Affinity beads were prepared as follows: Nutravidin-functionalized beads (1 mL per sample) were washed in cold PBS, gently shaken for 10 min, and centrifuged at 2000 rpm for 1 min; the process was repeated three times. Equal amounts (150 μL) of the slurry were transferred to separate Eppendorf tubes and nutated with 100 μL of a 10 mM solution of BP in water with 2% DMSO, for 1 h at 4 °C. The treated beads were centrifuged and washed three times with cold washing solution (4% DMSO in PBS) to remove excess compound.
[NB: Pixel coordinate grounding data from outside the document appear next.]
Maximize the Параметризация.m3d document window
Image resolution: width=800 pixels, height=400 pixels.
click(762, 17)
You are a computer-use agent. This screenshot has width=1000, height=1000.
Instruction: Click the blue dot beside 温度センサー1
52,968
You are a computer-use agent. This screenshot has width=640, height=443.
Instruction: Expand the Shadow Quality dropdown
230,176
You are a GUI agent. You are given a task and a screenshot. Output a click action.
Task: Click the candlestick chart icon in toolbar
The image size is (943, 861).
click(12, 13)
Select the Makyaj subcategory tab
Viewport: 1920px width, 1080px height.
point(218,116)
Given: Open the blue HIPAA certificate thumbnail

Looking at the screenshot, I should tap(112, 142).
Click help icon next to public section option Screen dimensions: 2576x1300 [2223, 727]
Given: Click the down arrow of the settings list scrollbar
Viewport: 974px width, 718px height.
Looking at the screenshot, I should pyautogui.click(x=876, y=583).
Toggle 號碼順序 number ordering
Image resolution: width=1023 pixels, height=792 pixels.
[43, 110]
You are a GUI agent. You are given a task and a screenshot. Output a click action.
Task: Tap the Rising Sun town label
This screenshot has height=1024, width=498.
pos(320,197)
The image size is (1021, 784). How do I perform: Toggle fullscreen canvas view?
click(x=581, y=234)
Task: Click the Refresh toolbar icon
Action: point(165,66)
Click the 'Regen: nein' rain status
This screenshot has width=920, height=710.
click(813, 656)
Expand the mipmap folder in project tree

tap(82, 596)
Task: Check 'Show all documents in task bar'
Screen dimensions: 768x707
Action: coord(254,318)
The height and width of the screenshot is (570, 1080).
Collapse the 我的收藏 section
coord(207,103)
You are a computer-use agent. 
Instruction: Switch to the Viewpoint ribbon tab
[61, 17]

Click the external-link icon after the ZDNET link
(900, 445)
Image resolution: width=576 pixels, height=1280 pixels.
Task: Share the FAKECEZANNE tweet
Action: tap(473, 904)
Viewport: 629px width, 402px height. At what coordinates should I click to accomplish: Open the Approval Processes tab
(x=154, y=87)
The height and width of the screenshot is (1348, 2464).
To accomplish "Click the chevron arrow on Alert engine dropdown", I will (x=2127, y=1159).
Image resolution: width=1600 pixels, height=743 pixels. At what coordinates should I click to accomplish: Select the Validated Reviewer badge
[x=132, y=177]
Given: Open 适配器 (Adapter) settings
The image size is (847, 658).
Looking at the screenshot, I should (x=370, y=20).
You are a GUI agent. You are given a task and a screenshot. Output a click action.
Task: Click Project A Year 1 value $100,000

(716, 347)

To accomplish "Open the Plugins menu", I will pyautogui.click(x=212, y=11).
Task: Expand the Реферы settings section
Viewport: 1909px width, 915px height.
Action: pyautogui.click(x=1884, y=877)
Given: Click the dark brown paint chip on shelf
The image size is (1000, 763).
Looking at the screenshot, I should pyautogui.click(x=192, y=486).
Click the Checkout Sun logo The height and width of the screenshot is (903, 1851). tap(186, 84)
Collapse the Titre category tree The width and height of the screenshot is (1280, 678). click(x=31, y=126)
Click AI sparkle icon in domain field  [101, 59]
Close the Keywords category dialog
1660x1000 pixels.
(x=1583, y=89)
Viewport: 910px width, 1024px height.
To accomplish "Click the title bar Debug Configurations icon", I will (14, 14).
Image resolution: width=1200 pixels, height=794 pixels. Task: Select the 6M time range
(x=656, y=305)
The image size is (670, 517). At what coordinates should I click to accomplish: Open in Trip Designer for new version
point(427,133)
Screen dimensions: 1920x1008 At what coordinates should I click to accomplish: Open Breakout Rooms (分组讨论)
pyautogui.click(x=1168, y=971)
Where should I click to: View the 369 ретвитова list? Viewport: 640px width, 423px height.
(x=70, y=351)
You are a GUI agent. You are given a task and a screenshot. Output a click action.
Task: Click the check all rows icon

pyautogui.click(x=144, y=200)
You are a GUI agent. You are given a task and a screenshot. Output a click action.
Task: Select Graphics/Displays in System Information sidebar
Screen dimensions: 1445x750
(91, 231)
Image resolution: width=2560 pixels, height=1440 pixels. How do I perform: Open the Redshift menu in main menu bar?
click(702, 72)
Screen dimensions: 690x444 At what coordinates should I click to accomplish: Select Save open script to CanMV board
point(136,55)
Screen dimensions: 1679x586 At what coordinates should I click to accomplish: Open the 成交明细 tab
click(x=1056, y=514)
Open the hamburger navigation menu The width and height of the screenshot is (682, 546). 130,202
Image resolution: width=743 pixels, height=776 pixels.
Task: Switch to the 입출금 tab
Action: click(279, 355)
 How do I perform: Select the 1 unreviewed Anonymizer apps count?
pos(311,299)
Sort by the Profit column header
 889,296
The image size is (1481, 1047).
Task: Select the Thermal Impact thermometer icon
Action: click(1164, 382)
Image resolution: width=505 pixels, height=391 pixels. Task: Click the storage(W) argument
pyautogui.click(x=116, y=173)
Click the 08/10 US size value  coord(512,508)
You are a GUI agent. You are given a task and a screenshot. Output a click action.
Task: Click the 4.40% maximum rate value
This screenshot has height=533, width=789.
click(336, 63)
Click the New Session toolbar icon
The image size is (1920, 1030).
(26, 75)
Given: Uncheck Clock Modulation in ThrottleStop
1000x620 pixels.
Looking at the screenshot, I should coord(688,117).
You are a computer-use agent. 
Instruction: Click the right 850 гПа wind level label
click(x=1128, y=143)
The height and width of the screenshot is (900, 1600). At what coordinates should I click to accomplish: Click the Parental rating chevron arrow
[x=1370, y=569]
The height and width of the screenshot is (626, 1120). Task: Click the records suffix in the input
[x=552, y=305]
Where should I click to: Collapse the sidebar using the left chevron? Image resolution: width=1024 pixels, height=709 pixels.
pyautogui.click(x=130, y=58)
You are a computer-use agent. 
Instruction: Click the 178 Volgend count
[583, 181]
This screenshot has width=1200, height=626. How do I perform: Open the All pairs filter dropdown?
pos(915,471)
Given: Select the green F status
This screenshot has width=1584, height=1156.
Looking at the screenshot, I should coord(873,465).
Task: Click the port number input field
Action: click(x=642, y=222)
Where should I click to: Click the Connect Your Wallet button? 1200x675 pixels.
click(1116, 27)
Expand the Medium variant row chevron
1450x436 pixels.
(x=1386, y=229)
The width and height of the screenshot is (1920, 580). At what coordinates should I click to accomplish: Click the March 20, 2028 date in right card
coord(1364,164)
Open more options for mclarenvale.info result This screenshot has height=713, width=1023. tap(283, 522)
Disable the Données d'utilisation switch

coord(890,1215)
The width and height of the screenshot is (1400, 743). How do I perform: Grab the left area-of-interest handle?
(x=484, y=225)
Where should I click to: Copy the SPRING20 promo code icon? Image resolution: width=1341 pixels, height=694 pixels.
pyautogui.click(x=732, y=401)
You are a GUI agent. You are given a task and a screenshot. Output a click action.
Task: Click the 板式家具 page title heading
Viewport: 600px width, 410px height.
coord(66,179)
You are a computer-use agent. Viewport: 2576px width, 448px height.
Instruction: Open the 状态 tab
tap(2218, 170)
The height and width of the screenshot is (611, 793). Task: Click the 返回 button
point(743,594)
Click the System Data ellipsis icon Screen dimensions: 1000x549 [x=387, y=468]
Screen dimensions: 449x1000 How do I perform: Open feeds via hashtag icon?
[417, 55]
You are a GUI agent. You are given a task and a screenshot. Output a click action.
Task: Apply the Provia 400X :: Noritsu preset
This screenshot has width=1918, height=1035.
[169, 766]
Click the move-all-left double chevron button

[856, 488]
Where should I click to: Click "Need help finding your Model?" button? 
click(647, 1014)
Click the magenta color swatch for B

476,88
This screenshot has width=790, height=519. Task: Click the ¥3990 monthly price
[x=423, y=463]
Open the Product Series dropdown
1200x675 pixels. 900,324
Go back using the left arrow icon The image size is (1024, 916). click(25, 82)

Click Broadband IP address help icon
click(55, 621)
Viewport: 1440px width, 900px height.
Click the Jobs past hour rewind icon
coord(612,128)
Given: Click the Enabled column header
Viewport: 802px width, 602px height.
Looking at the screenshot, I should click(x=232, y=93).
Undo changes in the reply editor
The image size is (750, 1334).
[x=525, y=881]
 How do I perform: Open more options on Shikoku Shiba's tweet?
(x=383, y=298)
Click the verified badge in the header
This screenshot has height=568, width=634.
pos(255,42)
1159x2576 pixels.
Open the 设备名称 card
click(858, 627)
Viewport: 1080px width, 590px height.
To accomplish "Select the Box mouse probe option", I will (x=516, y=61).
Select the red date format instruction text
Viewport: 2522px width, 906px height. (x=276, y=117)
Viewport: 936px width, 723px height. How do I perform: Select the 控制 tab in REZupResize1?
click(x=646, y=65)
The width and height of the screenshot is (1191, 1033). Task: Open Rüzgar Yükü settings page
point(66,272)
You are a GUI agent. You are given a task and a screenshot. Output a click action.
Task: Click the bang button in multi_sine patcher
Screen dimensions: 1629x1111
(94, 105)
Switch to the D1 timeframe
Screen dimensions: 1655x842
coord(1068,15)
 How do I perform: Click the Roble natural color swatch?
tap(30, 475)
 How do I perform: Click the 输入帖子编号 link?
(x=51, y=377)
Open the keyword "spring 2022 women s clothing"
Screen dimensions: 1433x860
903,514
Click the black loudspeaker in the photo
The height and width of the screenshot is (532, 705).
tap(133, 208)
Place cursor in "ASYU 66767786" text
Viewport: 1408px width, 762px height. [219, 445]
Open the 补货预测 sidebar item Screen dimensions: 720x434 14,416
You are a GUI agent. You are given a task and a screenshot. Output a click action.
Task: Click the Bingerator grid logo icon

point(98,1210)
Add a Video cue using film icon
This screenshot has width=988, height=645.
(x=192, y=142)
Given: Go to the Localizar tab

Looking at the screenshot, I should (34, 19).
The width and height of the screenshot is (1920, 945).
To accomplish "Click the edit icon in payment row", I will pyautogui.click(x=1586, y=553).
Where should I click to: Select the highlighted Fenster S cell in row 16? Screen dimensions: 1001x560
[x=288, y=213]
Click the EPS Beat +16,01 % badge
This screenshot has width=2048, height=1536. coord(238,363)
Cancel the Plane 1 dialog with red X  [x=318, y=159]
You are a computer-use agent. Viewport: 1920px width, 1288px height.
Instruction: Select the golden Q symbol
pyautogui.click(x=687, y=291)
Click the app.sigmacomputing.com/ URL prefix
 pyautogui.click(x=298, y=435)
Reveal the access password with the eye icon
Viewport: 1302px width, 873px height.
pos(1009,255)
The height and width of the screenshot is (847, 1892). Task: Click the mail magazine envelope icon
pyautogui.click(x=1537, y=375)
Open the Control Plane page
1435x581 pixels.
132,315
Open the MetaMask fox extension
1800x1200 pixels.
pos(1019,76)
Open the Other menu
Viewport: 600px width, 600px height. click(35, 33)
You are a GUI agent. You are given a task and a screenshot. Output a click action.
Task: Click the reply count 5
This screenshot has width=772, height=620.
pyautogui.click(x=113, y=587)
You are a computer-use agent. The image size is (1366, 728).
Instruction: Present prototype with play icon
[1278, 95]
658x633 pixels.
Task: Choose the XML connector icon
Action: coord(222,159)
Following the incubation, lystate or preincubated lysate portions as required were loaded onto the functionalized neutravidin beads, and incubation was continued for 1 h at 4 °C with gentle shaking. Upon completion of incubation, samples were centrifuged at 2000 rpm for 1 min, the supernatant was removed, and the beads were washed three times with 150 μL of washing solution. In those cases where post-treatment was described, the test compound was added to the sample (10 mM) and incubated at 4 °C with gentle shaking for 1 h. Upon completion of incubation, samples were centrifuged at 2000 rpm for 1 min, the supernatant was removed, and the beads were washed three times with 150 μL of washing solution. Samples (24 μL with 6 μL of 5× loading buffer) were boiled and loaded on a polyacrylamide gel and run at 200 V. Polyacrylamide gels were stained with silver stain dye.